#### Required work
Could each record be written out again exactly as it stands?
====
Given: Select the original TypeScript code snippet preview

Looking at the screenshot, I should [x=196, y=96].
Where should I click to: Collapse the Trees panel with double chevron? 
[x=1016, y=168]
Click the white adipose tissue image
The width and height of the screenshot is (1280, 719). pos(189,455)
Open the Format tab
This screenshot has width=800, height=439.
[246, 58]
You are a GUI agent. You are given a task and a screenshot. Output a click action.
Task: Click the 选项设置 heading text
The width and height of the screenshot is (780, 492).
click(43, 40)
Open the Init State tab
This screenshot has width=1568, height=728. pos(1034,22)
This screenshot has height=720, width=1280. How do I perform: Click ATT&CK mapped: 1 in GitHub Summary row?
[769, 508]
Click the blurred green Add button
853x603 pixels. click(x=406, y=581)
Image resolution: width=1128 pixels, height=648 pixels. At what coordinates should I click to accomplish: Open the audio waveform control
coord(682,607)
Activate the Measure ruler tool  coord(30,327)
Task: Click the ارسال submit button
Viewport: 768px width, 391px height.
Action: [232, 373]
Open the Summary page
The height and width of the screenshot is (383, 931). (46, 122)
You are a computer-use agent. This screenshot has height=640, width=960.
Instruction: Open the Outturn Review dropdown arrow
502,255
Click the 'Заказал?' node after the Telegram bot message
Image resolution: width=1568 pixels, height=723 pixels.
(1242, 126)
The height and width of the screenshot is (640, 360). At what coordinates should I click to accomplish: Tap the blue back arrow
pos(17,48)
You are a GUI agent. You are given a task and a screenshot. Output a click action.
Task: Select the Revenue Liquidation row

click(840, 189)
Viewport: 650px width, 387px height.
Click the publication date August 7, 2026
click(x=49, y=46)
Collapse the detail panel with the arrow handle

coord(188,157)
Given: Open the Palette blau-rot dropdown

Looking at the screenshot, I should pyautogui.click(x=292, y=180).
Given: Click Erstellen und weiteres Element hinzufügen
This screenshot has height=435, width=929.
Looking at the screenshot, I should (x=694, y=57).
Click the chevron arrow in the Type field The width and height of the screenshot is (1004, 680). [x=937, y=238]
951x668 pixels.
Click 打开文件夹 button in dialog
====
#### Response
Given: Select the original TypeScript code snippet preview

Looking at the screenshot, I should [x=196, y=96].
Where should I click to: Collapse the Trees panel with double chevron? 
[x=1016, y=168]
Click the white adipose tissue image
The width and height of the screenshot is (1280, 719). pos(189,455)
Open the Format tab
This screenshot has width=800, height=439.
[246, 58]
You are a GUI agent. You are given a task and a screenshot. Output a click action.
Task: Click the 选项设置 heading text
The width and height of the screenshot is (780, 492).
click(43, 40)
Open the Init State tab
This screenshot has width=1568, height=728. pos(1034,22)
This screenshot has height=720, width=1280. How do I perform: Click ATT&CK mapped: 1 in GitHub Summary row?
[769, 508]
Click the blurred green Add button
853x603 pixels. click(x=406, y=581)
Image resolution: width=1128 pixels, height=648 pixels. At what coordinates should I click to accomplish: Open the audio waveform control
coord(682,607)
Activate the Measure ruler tool  coord(30,327)
Task: Click the ارسال submit button
Viewport: 768px width, 391px height.
Action: [232, 373]
Open the Summary page
The height and width of the screenshot is (383, 931). (46, 122)
You are a computer-use agent. This screenshot has height=640, width=960.
Instruction: Open the Outturn Review dropdown arrow
502,255
Click the 'Заказал?' node after the Telegram bot message
Image resolution: width=1568 pixels, height=723 pixels.
(1242, 126)
The height and width of the screenshot is (640, 360). At what coordinates should I click to accomplish: Tap the blue back arrow
pos(17,48)
You are a GUI agent. You are given a task and a screenshot. Output a click action.
Task: Select the Revenue Liquidation row

click(840, 189)
Viewport: 650px width, 387px height.
Click the publication date August 7, 2026
click(x=49, y=46)
Collapse the detail panel with the arrow handle

coord(188,157)
Given: Open the Palette blau-rot dropdown

Looking at the screenshot, I should pyautogui.click(x=292, y=180).
Given: Click Erstellen und weiteres Element hinzufügen
This screenshot has height=435, width=929.
Looking at the screenshot, I should (x=694, y=57).
Click the chevron arrow in the Type field The width and height of the screenshot is (1004, 680). [x=937, y=238]
951x668 pixels.
Click 打开文件夹 button in dialog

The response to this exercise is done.